May looked Thorpe in the eyes.
“This is it,” the Mechanica man said. “We’re writing a new chapter in human history. In a decade’s time, people will still be talking about what we did here.”
“Only a decade?” Thorpe replied. “I fully intend our mission to be remembered for the next ten thousand years!”
“Lexington to Ontario. Good hunting. We’ll see you in a few weeks.”
Captain Carlisle of the Starship Lexington was an older man, late eighties, who looked like a knight from some medieval fantasy. His face filled the entire viewscreen. The human lifespan was pretty long in the Terran Empire. In ages gone by, Carlisle would have passed for a man in his late forties were it not for his facial hair. The almost piteous jealousy written across his face could not be hidden by his impressive beard, which was the subject of good-natured humour within the Terran Navy.
“Don’t worry,” Thorpe said. “We’ll bring you a piece of the Atlantic Segment as a souvenir.”
“I look forward to it, Ellen. Lexington out.”
Carlisle’s bearded visage was replaced by an image of the hyper-gate. The stone structure hung in space, as inert as any lump of rock.
“All stations report readiness,” Thorpe ordered. The sections reported in one by one. Everything was green.
“Activate Gellar shield,” said the Captain. Moments later, the numbing headaches began, nature’s way of reminding the crew they were violating its laws.
“Status?” Thorpe said, looking askance at May. The Mechanica supervisor was hunched over a science console. He frowned for a moment, then smiled and nodded at the Captain.
“New Gellar frequencies are stable, Captain. We’re good to go.”
“Acknowledged. Engineering, activate the hyper-gate.”
“Understood,” Thade crackled across the vox. “Targeting the gate.
Charging empyrean pulse. Initiating pulse in three, two, one. Hit it.”
The Ontario seemed to tremble slightly, the motion almost beyond perception. Thorpe was becoming accustomed to her vessel’s behaviour. She had the impression the Ontario was in some kind of distress. The feeling passed after a moment.

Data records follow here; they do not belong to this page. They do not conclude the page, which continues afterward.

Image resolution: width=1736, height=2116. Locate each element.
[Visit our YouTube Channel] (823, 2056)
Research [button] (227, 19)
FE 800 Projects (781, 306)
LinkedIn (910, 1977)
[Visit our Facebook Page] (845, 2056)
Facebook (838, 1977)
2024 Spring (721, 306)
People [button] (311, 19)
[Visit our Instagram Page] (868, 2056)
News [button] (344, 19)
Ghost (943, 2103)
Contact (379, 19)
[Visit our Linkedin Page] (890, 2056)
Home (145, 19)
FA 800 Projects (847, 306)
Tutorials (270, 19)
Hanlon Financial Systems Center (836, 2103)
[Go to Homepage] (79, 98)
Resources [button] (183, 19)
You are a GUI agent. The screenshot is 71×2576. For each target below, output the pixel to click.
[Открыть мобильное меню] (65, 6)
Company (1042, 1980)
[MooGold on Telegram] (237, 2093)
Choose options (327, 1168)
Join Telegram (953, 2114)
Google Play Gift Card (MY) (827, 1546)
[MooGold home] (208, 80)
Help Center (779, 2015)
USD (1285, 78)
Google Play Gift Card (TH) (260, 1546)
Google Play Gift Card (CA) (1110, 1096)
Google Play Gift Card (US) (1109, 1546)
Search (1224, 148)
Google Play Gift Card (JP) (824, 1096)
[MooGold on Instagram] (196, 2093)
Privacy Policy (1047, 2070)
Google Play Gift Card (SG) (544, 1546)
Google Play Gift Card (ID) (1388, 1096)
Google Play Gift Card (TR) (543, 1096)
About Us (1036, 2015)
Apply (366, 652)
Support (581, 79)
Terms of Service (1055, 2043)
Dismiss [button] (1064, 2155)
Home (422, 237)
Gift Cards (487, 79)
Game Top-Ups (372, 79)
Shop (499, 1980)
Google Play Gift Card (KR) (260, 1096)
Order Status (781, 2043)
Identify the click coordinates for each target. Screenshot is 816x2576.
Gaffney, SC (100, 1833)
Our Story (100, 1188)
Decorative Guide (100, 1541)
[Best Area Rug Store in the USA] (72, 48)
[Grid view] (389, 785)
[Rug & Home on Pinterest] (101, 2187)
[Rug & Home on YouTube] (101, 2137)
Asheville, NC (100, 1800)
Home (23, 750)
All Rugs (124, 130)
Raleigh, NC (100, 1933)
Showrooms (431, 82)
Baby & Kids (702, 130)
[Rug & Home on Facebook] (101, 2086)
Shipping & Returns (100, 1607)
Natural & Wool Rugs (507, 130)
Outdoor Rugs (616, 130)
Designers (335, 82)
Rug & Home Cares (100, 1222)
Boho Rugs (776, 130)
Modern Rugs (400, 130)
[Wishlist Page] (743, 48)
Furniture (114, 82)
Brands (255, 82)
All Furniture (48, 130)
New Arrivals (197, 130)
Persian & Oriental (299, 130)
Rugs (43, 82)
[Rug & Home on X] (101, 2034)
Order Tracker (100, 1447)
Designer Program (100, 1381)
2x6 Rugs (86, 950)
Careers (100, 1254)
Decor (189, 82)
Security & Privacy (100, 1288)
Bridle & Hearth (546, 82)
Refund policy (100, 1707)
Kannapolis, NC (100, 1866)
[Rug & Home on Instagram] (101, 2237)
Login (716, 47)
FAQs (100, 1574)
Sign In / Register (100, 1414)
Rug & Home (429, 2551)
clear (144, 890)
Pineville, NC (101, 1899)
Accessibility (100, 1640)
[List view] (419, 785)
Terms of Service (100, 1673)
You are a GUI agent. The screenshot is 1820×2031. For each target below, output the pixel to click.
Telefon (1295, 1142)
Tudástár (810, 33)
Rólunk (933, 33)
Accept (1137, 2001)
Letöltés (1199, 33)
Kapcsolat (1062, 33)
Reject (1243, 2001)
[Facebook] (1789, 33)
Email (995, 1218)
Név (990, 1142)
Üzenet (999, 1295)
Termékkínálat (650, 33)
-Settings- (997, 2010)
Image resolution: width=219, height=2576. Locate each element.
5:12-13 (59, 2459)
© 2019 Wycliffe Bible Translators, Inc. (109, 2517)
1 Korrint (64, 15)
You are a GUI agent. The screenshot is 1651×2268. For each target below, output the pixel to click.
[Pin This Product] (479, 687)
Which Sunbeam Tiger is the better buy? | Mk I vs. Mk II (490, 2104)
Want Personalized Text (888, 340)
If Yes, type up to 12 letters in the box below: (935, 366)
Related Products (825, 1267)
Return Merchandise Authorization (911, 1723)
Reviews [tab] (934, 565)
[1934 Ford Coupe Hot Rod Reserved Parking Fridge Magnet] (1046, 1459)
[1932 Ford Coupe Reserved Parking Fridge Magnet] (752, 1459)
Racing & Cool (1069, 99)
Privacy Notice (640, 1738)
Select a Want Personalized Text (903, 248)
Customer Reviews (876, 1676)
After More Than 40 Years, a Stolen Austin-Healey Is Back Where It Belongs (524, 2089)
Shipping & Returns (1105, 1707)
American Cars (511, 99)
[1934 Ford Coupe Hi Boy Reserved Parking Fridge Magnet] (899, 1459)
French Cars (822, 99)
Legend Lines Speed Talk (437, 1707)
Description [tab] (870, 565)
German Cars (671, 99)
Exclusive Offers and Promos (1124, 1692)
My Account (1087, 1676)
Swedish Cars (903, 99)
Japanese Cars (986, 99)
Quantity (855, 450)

“Hyper-gate is responding,” Thade said.
“Confirmed,” said May. “Sensors are reading a build-up of warp radiation. Gellar shield still holding.”
“Something’s happening to the gate,” Paul Edwards said. Everyone looked to the main viewer.
The horned figures carved into the stone seemed to be writhing. They weren’t actually moving – it looked as though their stone skin was melting, or wriggling, as if there was something alive beneath the surface.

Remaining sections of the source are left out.